Tank Larkhill

WHAT DOES THE SDR MEAN FOR UK CREATIVES AND MARKETING?

Defence is quite a taboo.

War is cruel, ugly, painful, and expensive. But the need for defence and security is, unfortunately, a reality, and much like your car and home insurance… you hope you never need it.

June 2025, the UK Government publish the UK Strategic Defence Review (SDR).
A lot of the review highlights how far behind we are on our defences, specifically, we don’t have the weapons to defend from a distance, we don’t have the capabilities to innovate our own cyber security, and we don’t have enough people, for anything.

But... from a design, marketing, creative perspective.... what does the SDR mean?

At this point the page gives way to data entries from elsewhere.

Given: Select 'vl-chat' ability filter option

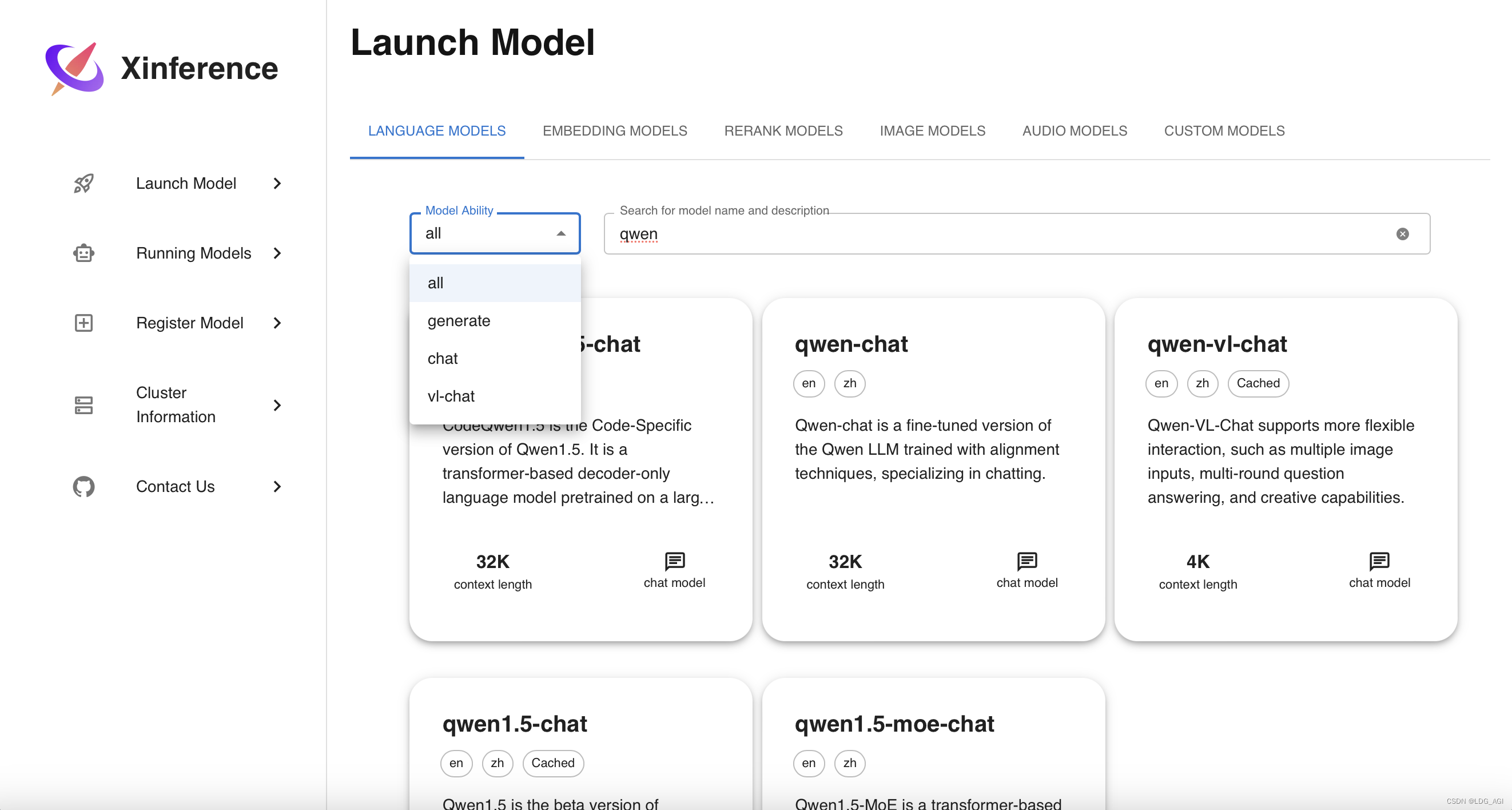Looking at the screenshot, I should (x=451, y=395).

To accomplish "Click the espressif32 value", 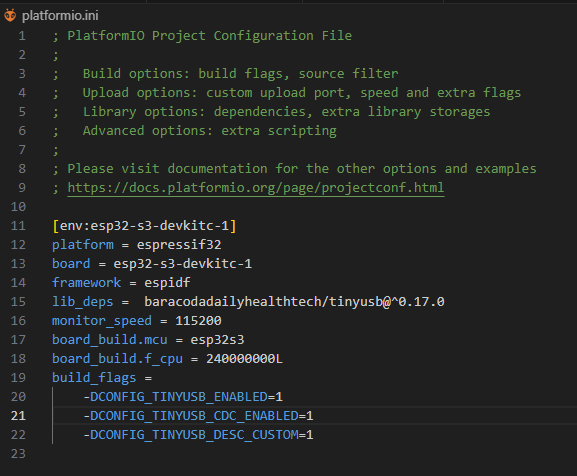I will click(179, 245).
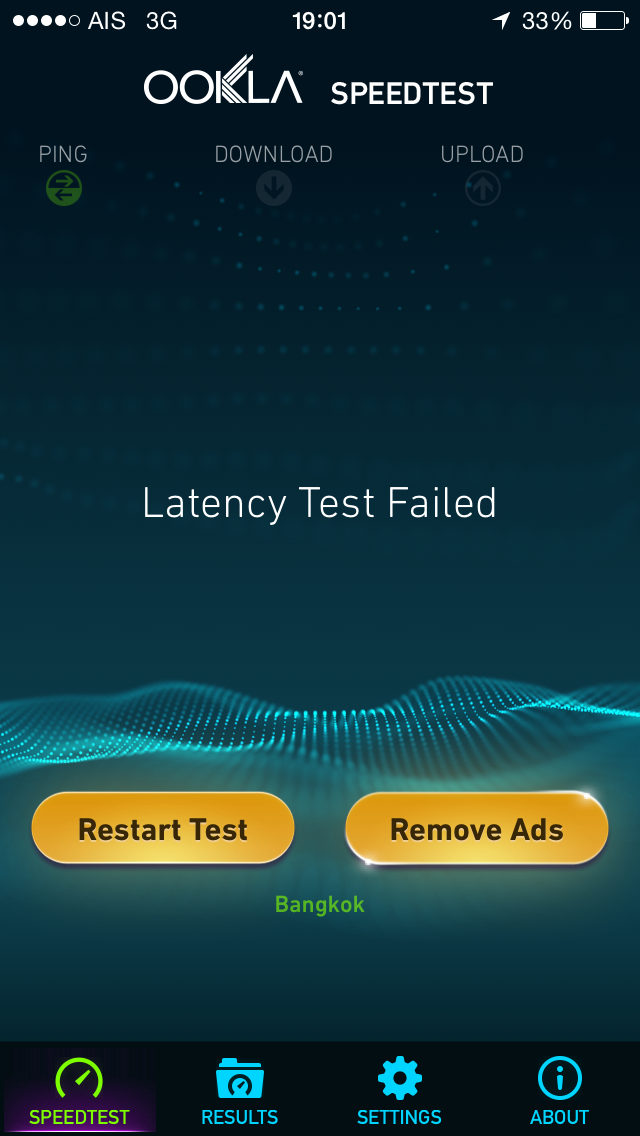Tap the PING label

click(63, 154)
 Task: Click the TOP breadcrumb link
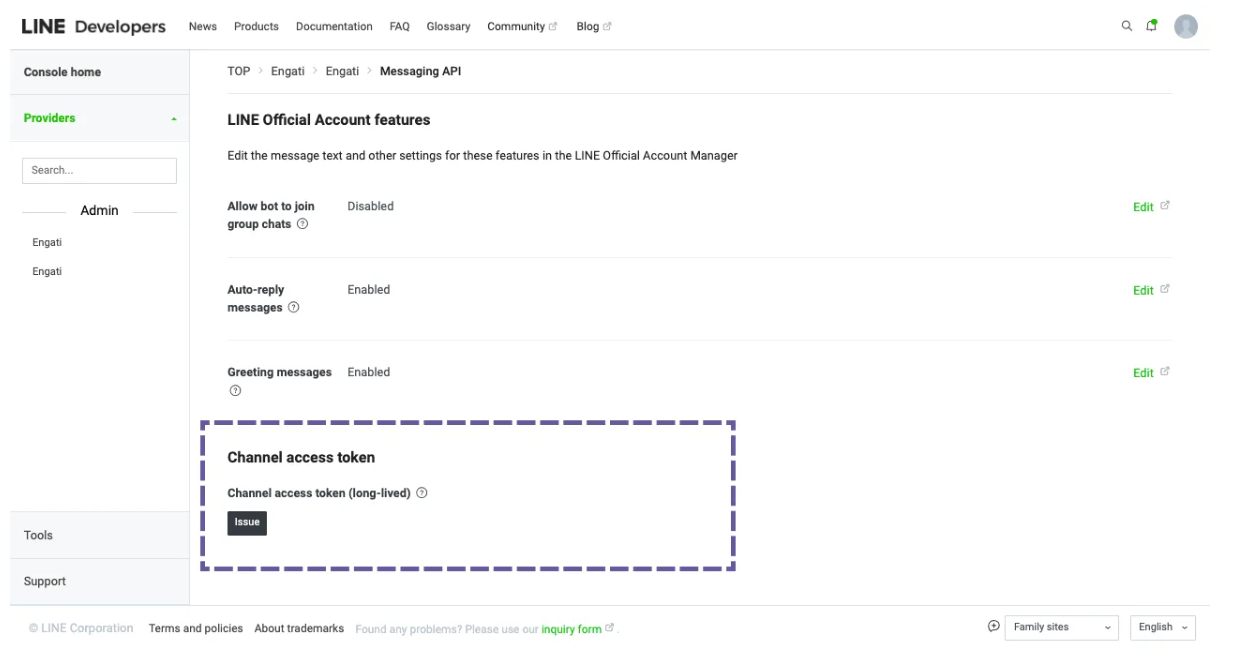tap(238, 71)
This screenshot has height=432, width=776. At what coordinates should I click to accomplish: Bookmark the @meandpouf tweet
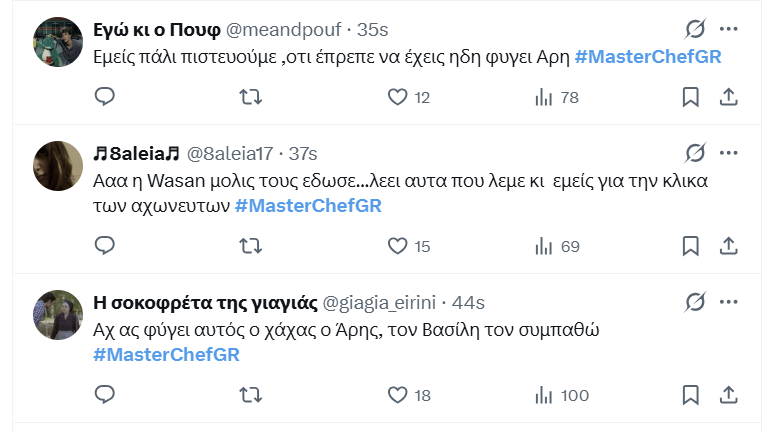[690, 97]
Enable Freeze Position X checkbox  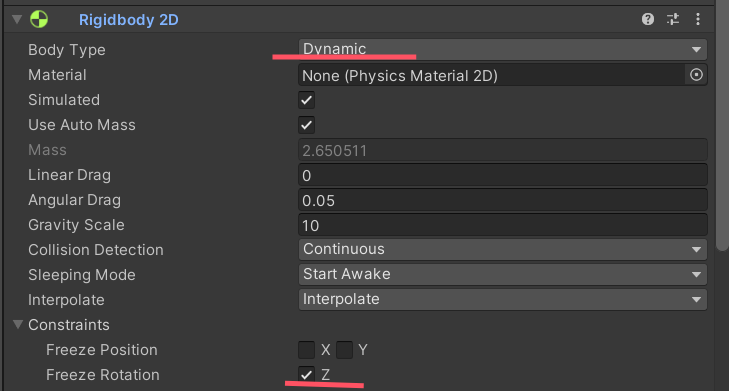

Well... after a little read and squinting, here are my top three... things.
If the spend happens, that is.

MARSS At CUAS Event

Recruitment Campaigns Incoming

All things media buying, branding, video, tone of voice, copywriting, design. Expect a wave of tenders for military recruitment and retention campaigns along with internal comms, tone of voice, messaging, and HR-led CSR projects. The British Army alone is aiming to grow to 73,000 regulars by 2030. Adverts on buses and social media for all regiments, and maybe inhouse roles opened up for supporting retention, progression and morale.

UI/UX Design for Defence Tech

The SDR sets out investment into AI, cyber, and autonomous systems. With new divisions forming across MOD and strategic commands, there’ll be major opportunities to support digital transformation. Agencies will be called upon to support on the design and development of interfaces, dashboards, training tools, technology, ai, data management and processing... we’ll see what happens next.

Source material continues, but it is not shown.